In addition to the potential for recombination events, we also evaluated potential associations between identified mutations and the severity of disease in the patient. Studies suggested that missense mutations could be related to the virus’s ongoing adaptation, reduced symptoms, or disease severity, along with changes in other characteristics such as transmission rates [28,29]. Therefore, we examined the impacts of frequencies of silent and missense mutations on four groups of variants and patient outcomes: Omicron-ICU (group A), Omicron-not-ICU (group B), Delta-ICU (group C), and Delta-not-ICU (group D) (Supplemental Figure S3, Supplemental Table S4). On average, the missense mutation’s frequency (71.6% ± 2.6%, mean ± SD) was 2.5 folds of the silent mutation’s frequency (28.3% ± 6.3%) (Student t-test, p-value < 2.2 × 10−16), which agreed with other studies [46,47] and perhaps indicated the selection process within the hosts. However, no statistically significant difference was observed for either comparison between groups within silent or missense frequencies (Welch’s t-test, see Supplemental Table S4), suggesting the individual health outcome is not solely affected by genetic mutations under intra-host selection pressure.

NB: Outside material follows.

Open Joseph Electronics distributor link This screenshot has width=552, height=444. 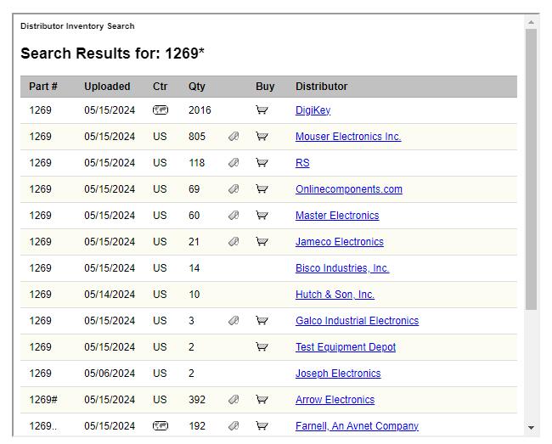coord(338,374)
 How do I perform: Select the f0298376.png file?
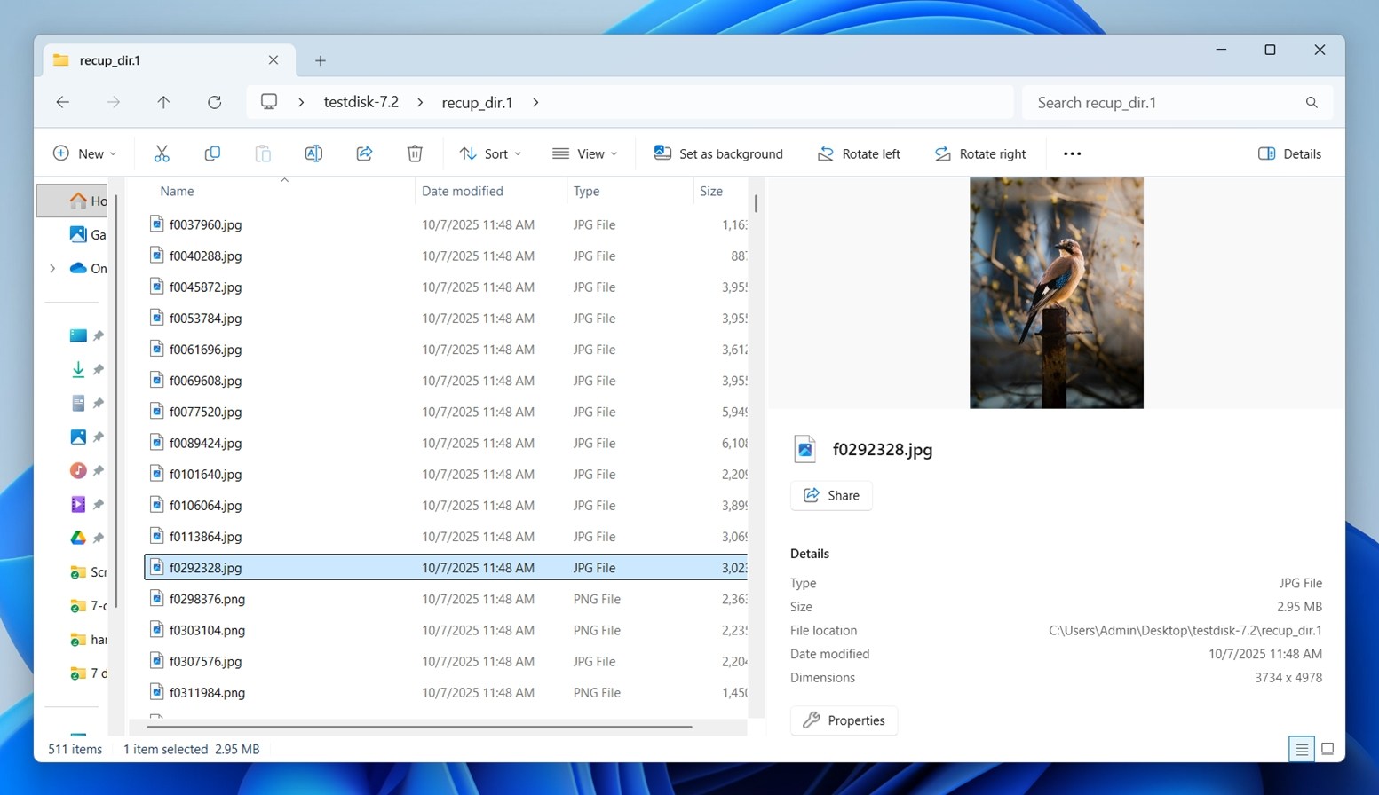207,599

We also wanted to determine if a lineage or a variant-related mutation was associated with disease severity that required admission to the ICU. The patient samples in this study are derived from mostly (82%) hospitalized patients. In agreement with the previous study [34], we found (1) the most significant factor associated with progression to a severe disease requiring ICU admission in our patient group was age (over 60 years old, p-value = 0.032) and (2) there was no single sublineage of Delta or Omicron variant associated with admission to the ICU (p-value = 0.433). We further examined if there was any correlation between identified mutations and patient health outcomes by dividing the samples into the four groups mentioned above. We performed permutation tests (R package indicspecies [33]) using all mutations in these samples to explore their potential associations with the assigned groups. We report that no single mutation was identified to be specific to, or associated with, severe disease. Our report supports previous findings that known factors such as age over 60, immunosuppression, and other co-morbidities previously identified including diabetes and high body mass have been reported to be more significantly associated with disease severity than any specific SARS-CoV-2 VOC [34,48,49,50,51,52].

4. Discussion

Since the early stage of the pandemic, the evolution of SARS-CoV-2 has been shaped by selection pressures from vaccination, antiviral therapies, and other mitigation strategies [7,8,10,53]. The general population in many countries has been protected from severe disease through the distribution of vaccines, while the immunosuppressed population may still be at risk for severe disease despite their vaccination status [9,34,54]. Ongoing virus replication in these patients, as well as virus replication in the general population, may contribute to the evolution of new variants of concern [8,9,10,53].
In this study, we evaluated the genetic features of SARS-CoV-2 variants from patient samples (n = 34) obtained during the transition of Delta and Omicron waves. We focused on the analysis of samples from patients who were hospitalized with breakthrough infections (82% of all patients). The majority of these patients were immunosuppressed (79%) due to treatments associated with solid organ transplant, multiple myeloma, systemic lupus erythematosus, or chronic leukemia. This population of patients is highly vulnerable to severe COVID-19 and 41% were admitted to the intensive care unit (ICU). We report low cycle threshold (Ct) values for these patients, suggesting high levels of virus replication (Supplemental Table S1). We also found agreement with other findings that older age, (e.g., >60) was a statistically significant factor correlated with severe disease outcomes [34,49,51,52,55]. We identified both Delta and Omicron lineages in hospitalized patients (Figure 2A). This is consistent with the idea that the variants in the general population contribute as the source of infection for vulnerable populations. Additionally, breakthrough infections of Omicron sublineage BA.1 characterized by the two substitutions (C11950T and C28472T, Figure 5A) were also reported in the young and fully vaccinated general population in the Chicago area in late 2021 without hospitalization after infection [56], suggesting that individual immunosuppression may play a bigger role in severe disease outcomes than any specific variant or lineage. Therefore, we conclude that the breakthrough infections in our sample set were associated with the circulating variants of concern at the time of sampling, including the AY sublineages of the Delta variant and the BA.1 and BA.1.1 sublineages of the Omicron variant.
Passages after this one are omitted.